According to the study, Building Value in Logistics Outsourcing, the transformation will be sparked by shifts in customer demand. Though some customers will continue to seek traditional execution-level services, others appear set to take their outsourcing relationships to the next level. They're requesting more non-traditional services, including historically untouchable planning and control activities. Once they realize the possibilities for boosting performance via end-to-end integration, the IBM researchers say, companies are generally willing to buck tradition and outsource even strategic functions like demand planning and inventory forecasting.
As the trend takes off, IBM predicts a significant gap will open up between buyer demands and current provider capabilities. Many traditional logistics providers will face the choice of either reinventing themselves with the prospect of higher margins, or continuing to serve commodity buyers at lower margins.
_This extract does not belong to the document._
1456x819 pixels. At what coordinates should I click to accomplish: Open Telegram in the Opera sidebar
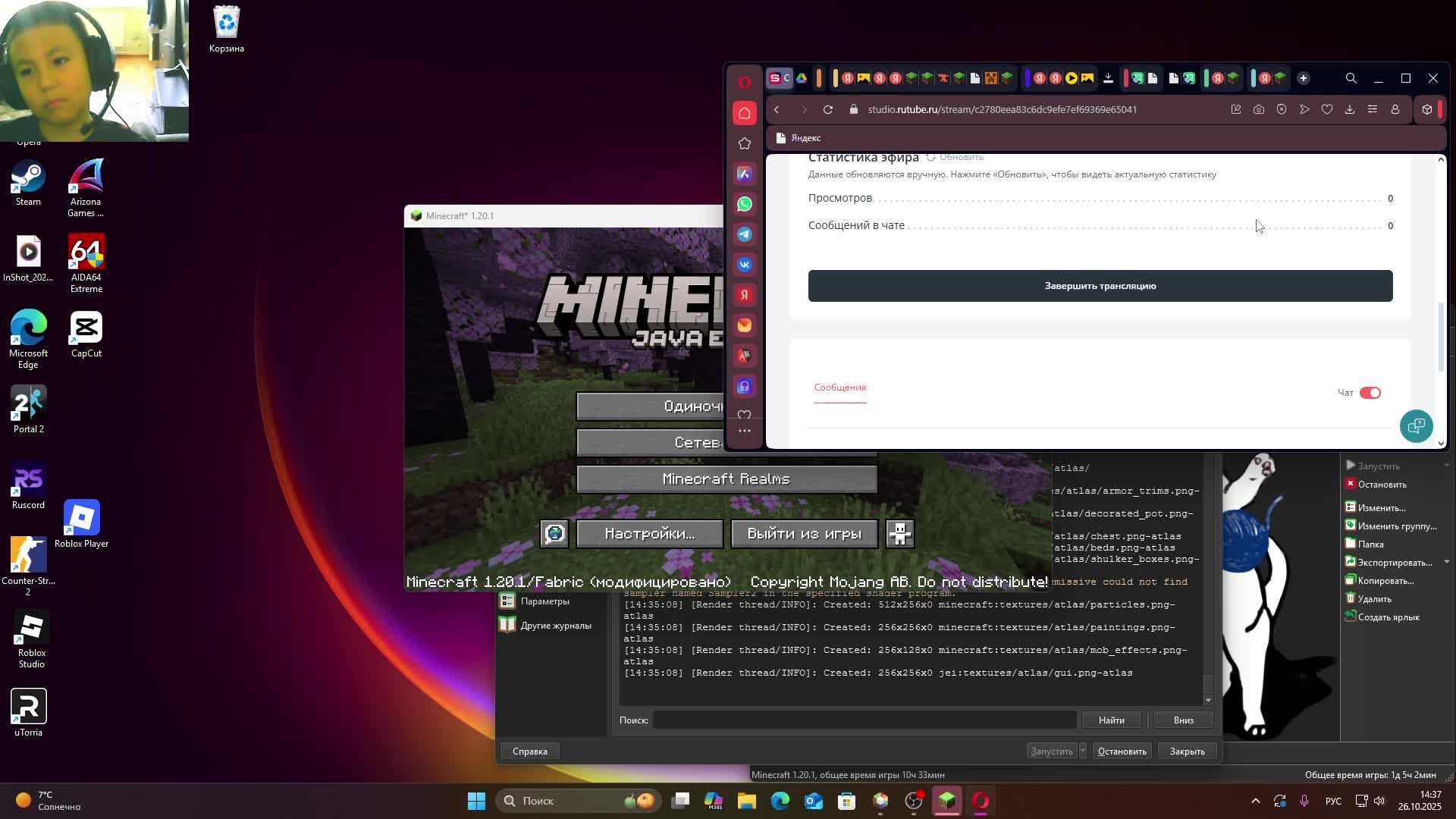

Those who choose to reinvent themselves will emerge as "synchronized providers," offering end-to-end supply chain integration, visibility, and broad-based business process capabilities for global customers. These processes could include supplier management, procurement, contract manufacturing, logistics services, global trade financial and tax management, performance management and customer service. This group could eventually represent up to 5 to 10 percent of market volume.
Open to all
Not surprisingly, the news has captured service providers' attention. "In a way, this represents a little bit of the catnip that keeps all of us in the logistics outsourcing field stimulated," says Bob Auray, a former executive with Kuehne + Nagel and current president of the International Warehouse Logistics Association (IWLA). "Everyone wants to get to an increasing strategic relationship with their customers. This is the way the market is going. It's the promised land that keeps everybody excited every day. But it'll take time."
The capacity to reinvent themselves as the type of synchronized provider envisioned by IBM may seem limited to only the biggest of companies. But Auray thinks that more agile, mid-sized companies may actually have more success.
"There is an assumption that this is a game for the biggest of the big," says Auray. "The biggest providers certainly have the resources and the desire to do this, but there are certain organizational inhibitors that will tend to slow it down. But there could be some interesting plays in the mid-size and emerging market that have a lot less organizational inertia and may be willing to take some risks and try to re-invent themselves to focus on this customer need."